3 Methodology and Implementation
This section describes the way the machine learning classifiers are implemented on the network traffic features to design an anomaly-based intrusion detection model. The implementation is summarized in four phases, represented in Fig. 2, namely: (1) Network traffic collection (2) Data pre-processing (3) Feature Extraction and Feature Selection (4) Implementation of Machine Learning (ML) techniques for the proposed intrusion detection system.
Proposed ıntrusion detection system model
3.1 Network Traffic Collection
As the estimation and analysis of the machine learning techniques are performed on the network traffic, we need two sets of network traffic data, that is, malicious or intrusive traffic data and non-malicious or normal traffic data.
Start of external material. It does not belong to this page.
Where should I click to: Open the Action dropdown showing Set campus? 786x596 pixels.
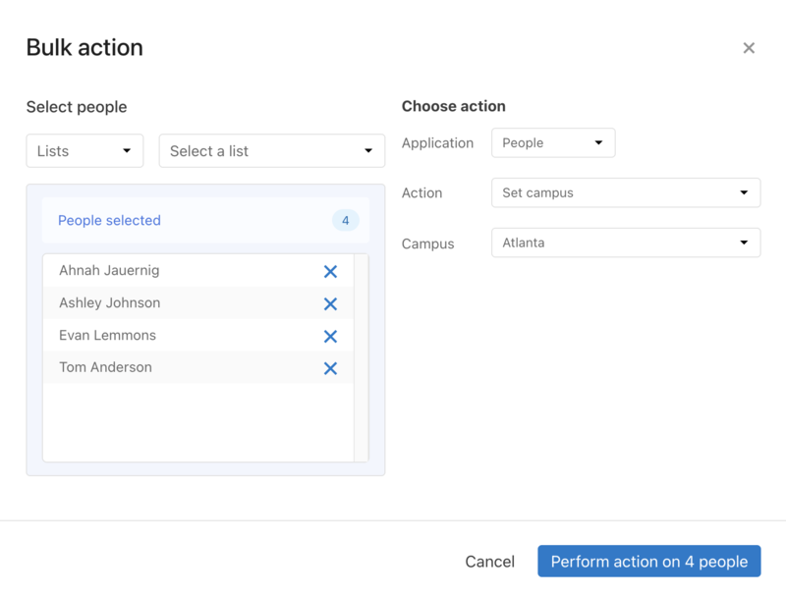[625, 192]
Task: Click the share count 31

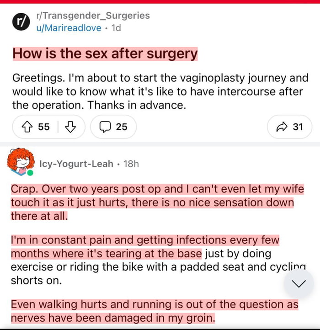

The normal traffic data via an extensive network traffic analyzer software Wireshark [22] is used to capture them and converted into TCP and UDP flow conversations. The other set of data used is KDDCUP’99 [19, 23] dataset, which includes the malicious or intrusive network traffic data. KDD training dataset consists of approximately 4,900,000 records, each of which contains 41 features, labelled as normal or an attack. This data is in “pcap” format, which can be further analyzed by Wireshark. Wireshark is also used to analyze network data, and then the data can be classified as normal and abnormal or intrusive data. Wireshark presents the data packets in a human-readable format, making it easier to understand the data better.
3.2 Data Pre-processing
The dataset is pre-processed, and in order to do that, the KDDCUP'99 data set is cleaned, and the redundant data is eliminated. The combination of both the datasets together is then divided into two sets of data, that is, training and testing datasets in the ratio of 70:30. These datasets, normal and intrusive datasets, before dividing them are labeled as “normal” and “attack” which helps distinguish the type of network traffic data.
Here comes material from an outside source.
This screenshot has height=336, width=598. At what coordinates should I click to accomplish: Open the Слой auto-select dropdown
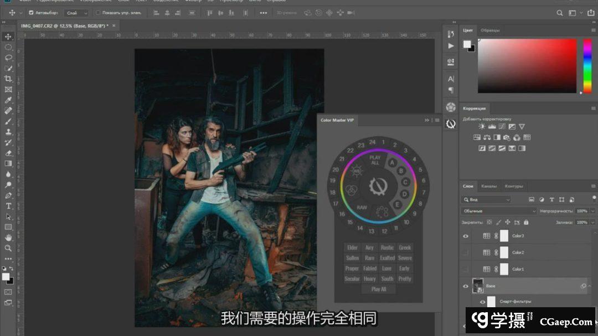click(76, 13)
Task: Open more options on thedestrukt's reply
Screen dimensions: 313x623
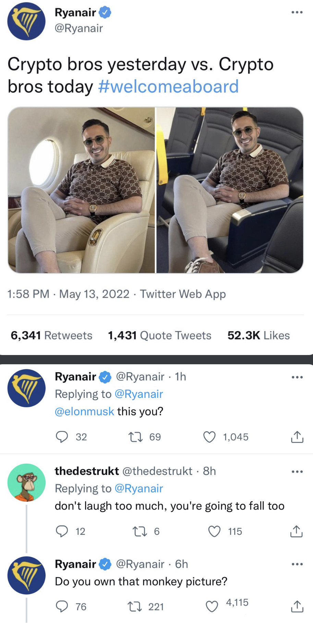Action: point(297,472)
3.3 Feature Extraction and Feature Selection
Based on [24, 25] and the survey conducted on the previous related work on the network traffic features pertaining to intrusion detection, techniques like PCA, LDA, etc. were used, and we found that 14 network traffic features extracted from the TCP and UDP flow conversations were of at most importance, represented in Table 1, in order to analyze the collected network traffic features for normal samples.
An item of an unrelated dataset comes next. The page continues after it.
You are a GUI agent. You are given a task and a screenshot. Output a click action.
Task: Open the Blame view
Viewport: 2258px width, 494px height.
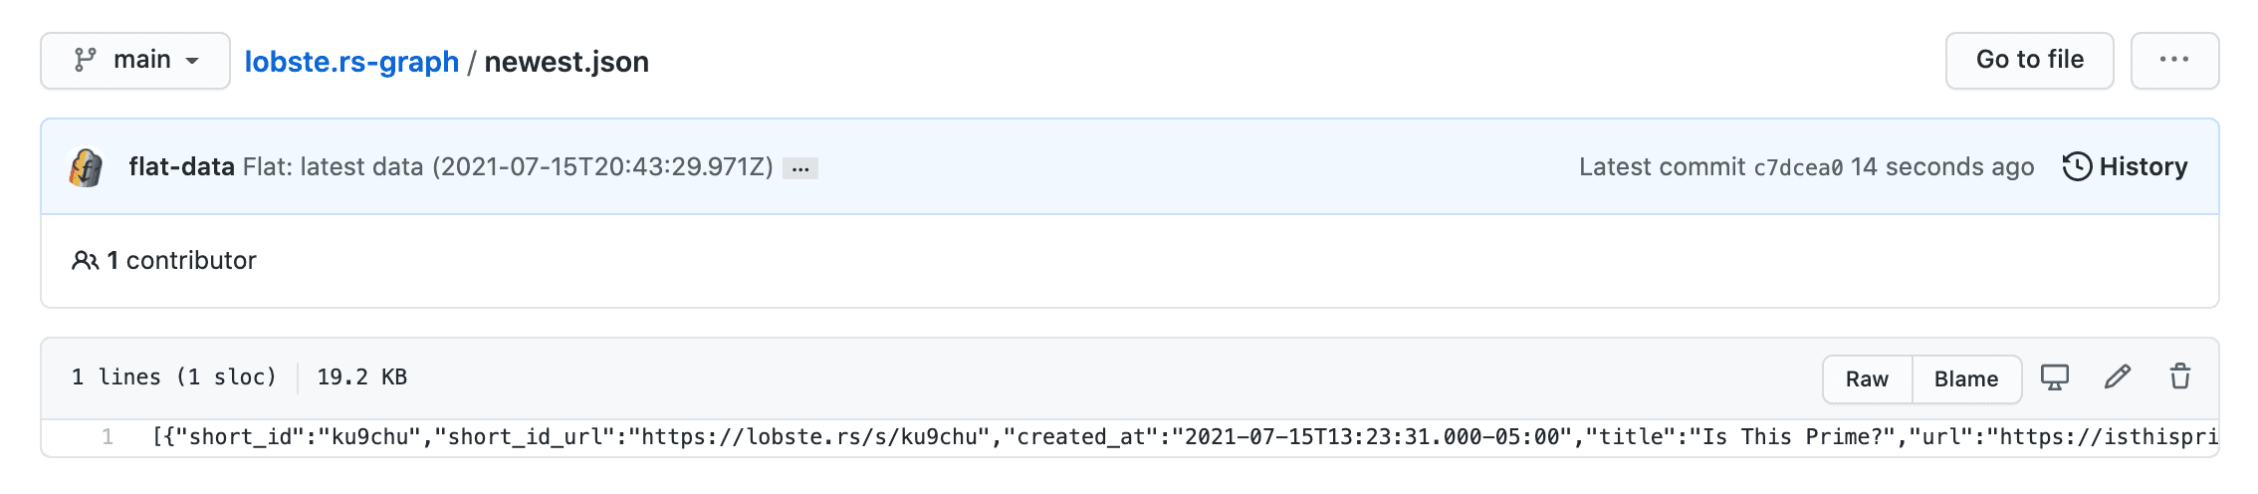coord(1966,379)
Out of these 14 traffic features, we had to obtain an optimal set of features to perform the machine learning techniques for detecting the intrusion. For this purpose, we used the feature selection technique, Feature Importance. Feature selection is a technique that reduces the amount of data to be analyzed. This is accomplished by identifying the most important features (or attributes) of a data set and discarding the less important ones. Feature importance renders a score for each of the features of the network traffic data; the higher the score more relevant or important is the feature. As we have implemented the intrusion detection model in Python, the importance selection is used, which is an in-built class.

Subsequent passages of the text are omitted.